Aim. Update the listing from its first line through the line containing "(1613, 139).", inclusive, replacing "Locate an element" with "Find an element" and leaving everything else unchanged.
════
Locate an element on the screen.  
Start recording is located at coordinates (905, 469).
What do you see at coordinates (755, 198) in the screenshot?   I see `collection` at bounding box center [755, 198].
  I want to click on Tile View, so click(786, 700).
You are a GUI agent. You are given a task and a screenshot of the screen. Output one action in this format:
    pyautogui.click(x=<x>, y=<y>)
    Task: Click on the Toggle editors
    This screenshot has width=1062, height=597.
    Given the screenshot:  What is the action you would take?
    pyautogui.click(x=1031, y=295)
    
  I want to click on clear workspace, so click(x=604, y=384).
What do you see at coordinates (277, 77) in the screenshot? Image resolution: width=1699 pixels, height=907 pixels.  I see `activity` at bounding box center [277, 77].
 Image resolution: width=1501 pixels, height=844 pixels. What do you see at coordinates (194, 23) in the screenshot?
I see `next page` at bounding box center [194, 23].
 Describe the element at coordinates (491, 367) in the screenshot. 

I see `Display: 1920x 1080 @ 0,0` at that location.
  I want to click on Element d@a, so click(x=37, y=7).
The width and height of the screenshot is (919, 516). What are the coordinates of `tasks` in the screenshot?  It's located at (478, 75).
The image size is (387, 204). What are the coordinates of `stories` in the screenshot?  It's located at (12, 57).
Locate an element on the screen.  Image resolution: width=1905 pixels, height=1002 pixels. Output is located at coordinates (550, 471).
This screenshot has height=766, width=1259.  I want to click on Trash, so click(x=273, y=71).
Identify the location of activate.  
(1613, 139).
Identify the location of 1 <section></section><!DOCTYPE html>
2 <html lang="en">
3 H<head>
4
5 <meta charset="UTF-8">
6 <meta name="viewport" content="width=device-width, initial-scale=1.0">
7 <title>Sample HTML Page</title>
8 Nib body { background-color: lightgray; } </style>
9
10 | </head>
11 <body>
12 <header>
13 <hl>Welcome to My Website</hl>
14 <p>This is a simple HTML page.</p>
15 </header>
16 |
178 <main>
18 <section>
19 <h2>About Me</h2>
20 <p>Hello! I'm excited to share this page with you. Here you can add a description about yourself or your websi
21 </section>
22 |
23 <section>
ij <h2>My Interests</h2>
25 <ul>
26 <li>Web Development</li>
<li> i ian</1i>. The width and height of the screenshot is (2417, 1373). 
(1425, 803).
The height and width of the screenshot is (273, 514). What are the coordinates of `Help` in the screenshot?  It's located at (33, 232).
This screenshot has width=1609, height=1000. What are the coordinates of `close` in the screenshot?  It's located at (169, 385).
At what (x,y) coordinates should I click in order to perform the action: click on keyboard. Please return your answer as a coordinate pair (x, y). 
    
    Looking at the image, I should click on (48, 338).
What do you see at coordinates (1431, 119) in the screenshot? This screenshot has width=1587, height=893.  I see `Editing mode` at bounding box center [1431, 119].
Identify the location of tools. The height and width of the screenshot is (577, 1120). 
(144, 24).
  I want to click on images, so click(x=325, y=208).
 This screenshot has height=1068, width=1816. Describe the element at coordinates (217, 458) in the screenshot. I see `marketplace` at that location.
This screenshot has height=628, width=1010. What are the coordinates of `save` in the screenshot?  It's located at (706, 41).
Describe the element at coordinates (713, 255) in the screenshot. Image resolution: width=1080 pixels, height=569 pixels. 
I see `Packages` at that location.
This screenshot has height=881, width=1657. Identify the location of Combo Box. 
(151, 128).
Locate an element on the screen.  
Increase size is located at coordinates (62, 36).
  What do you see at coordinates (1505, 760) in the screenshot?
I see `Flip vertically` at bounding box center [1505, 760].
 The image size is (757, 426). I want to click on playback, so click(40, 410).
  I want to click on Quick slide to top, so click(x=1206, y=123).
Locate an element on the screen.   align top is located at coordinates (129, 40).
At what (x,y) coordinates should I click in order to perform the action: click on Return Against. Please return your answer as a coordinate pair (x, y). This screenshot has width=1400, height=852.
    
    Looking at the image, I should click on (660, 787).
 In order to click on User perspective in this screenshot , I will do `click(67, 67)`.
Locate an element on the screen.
════
Exercise result.
Find an element on the screen.  
Start recording is located at coordinates (905, 469).
What do you see at coordinates (755, 198) in the screenshot?   I see `collection` at bounding box center [755, 198].
  I want to click on Tile View, so click(786, 700).
You are a GUI agent. You are given a task and a screenshot of the screen. Output one action in this format:
    pyautogui.click(x=<x>, y=<y>)
    Task: Click on the Toggle editors
    This screenshot has width=1062, height=597.
    Given the screenshot:  What is the action you would take?
    pyautogui.click(x=1031, y=295)
    
  I want to click on clear workspace, so click(x=604, y=384).
What do you see at coordinates (277, 77) in the screenshot? Image resolution: width=1699 pixels, height=907 pixels.  I see `activity` at bounding box center [277, 77].
 Image resolution: width=1501 pixels, height=844 pixels. What do you see at coordinates (194, 23) in the screenshot?
I see `next page` at bounding box center [194, 23].
 Describe the element at coordinates (491, 367) in the screenshot. 

I see `Display: 1920x 1080 @ 0,0` at that location.
  I want to click on Element d@a, so click(x=37, y=7).
The width and height of the screenshot is (919, 516). What are the coordinates of `tasks` in the screenshot?  It's located at (478, 75).
The image size is (387, 204). What are the coordinates of `stories` in the screenshot?  It's located at (12, 57).
Find an element on the screen.  Image resolution: width=1905 pixels, height=1002 pixels. Output is located at coordinates (550, 471).
This screenshot has height=766, width=1259.  I want to click on Trash, so click(x=273, y=71).
Identify the location of activate.  
(1613, 139).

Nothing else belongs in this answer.